## TASK ITEM A:
In the employment dispute excerpt, which law firm did the plaintiff join in February 2002?

PASSAGE TO READ: Begin

This Agreement is to be construed and enforced in accordance with the laws of the State of New York, irrespective of the principles of conflicts of law. Any action brought pursuant to this Agreement must be instituted in the federal or state courts of the State of New York.

(Employment Agreement attached to Sandrew Decl., Ex. A, ¶ 10 (June 25, 2009).)

Although Plaintiff's complaint appears to assert that the alleged Agreement was signed by both parties, that does not seem to be the case. Defendants have included a copy of the "proposed" version of the Agreement with their Motion to Dismiss, which they allege has been supplied by Gurvey and was never signed by Legend or any of its employees. In her opposition to Defendants' motion to dismiss, Gurvey concedes that the Agreement was never signed. However, she continues to maintain that a valid "contract" existed between the parties.

According to Gurvey, "Although the parties never signed a contract, there was a meeting of the minds about the terms of the contract and plaintiff had in fact performed under, and in reliance upon the contract. The meeting of the minds on the terms is reflected in various documents none of which were ever signed by both parties." (Pl. Opp. to Def. MTD at 4-5.)

In February of 2002, shortly after entering into the Agreement, Plaintiff joined the law firm of Cowan, Liebowitz, Latlaw, P.C. ("Cowan") in an "of counsel" capacity. Under her employment contract with Cowan, however, Plaintiff was permitted to continue working as general counsel to Legend, and Cowan held no rights to her 3% stock interest in Legend.

Gurvey claims that she continued to perform legal services for Legend through October of 2002. In November of 2002, Mr. Yapp allegedly informed her by phone she was to be terminated without cause. Since then, Yapp has allegedly admitted that the company terminated Plaintiff because it lacked funds to pay her. In September of 2008, however, it was reported that Legend had successfully raised $13 million in venture capital funding.

Plaintiff now claims she still has not been paid the $125,000 salary, stock interest, and $100,000 severance owed to her under the Agreement, as well as for services rendered to individual Defendants prior to the formation of the LLC. Mr. Yapp allegedly made repeated representations to Plaintiff that she would be paid under the Agreement that never came to fruition. Moreover, in 2005, in order to dissuade Plaintiff from filing suit for breach of contract, Defendants allegedly offered Plaintiff 40,000 shares of Legend stock but did not provide Plaintiff's requested due diligence documentation, so she was never able to ascertain the value of the offered shares.

PASSAGE TO READ: End
RECORD SET: Begin

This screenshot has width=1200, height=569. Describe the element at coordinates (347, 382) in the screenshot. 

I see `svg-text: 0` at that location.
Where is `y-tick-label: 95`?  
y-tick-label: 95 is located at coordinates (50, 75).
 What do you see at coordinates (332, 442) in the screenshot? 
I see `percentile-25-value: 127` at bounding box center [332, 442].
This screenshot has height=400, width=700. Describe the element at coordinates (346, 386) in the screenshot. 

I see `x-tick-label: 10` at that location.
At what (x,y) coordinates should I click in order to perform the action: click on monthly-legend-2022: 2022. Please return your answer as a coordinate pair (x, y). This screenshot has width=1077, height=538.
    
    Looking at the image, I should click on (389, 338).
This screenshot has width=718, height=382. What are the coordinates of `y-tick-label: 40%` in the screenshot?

RECORD SET: End
RECORD SET: Begin

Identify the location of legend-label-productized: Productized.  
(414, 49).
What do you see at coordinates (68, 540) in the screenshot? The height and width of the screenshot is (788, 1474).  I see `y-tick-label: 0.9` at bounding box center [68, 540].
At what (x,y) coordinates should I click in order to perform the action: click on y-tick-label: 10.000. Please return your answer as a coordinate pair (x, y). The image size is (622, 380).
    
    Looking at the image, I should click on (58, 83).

RECORD SET: End

## TASK ITEM B:
Transcribe the stretch of the records from the line containing "is (622, 380)." through the line containing "Looking at the image, I should click on (58, 83).", both lines included.

## WRITTEN ANSWER A:
Cowan, Liebowitz, Latlaw, P.C.

## WRITTEN ANSWER B:
At what (x,y) coordinates should I click in order to perform the action: click on y-tick-label: 10.000. Please return your answer as a coordinate pair (x, y). The image size is (622, 380).
    
    Looking at the image, I should click on (58, 83).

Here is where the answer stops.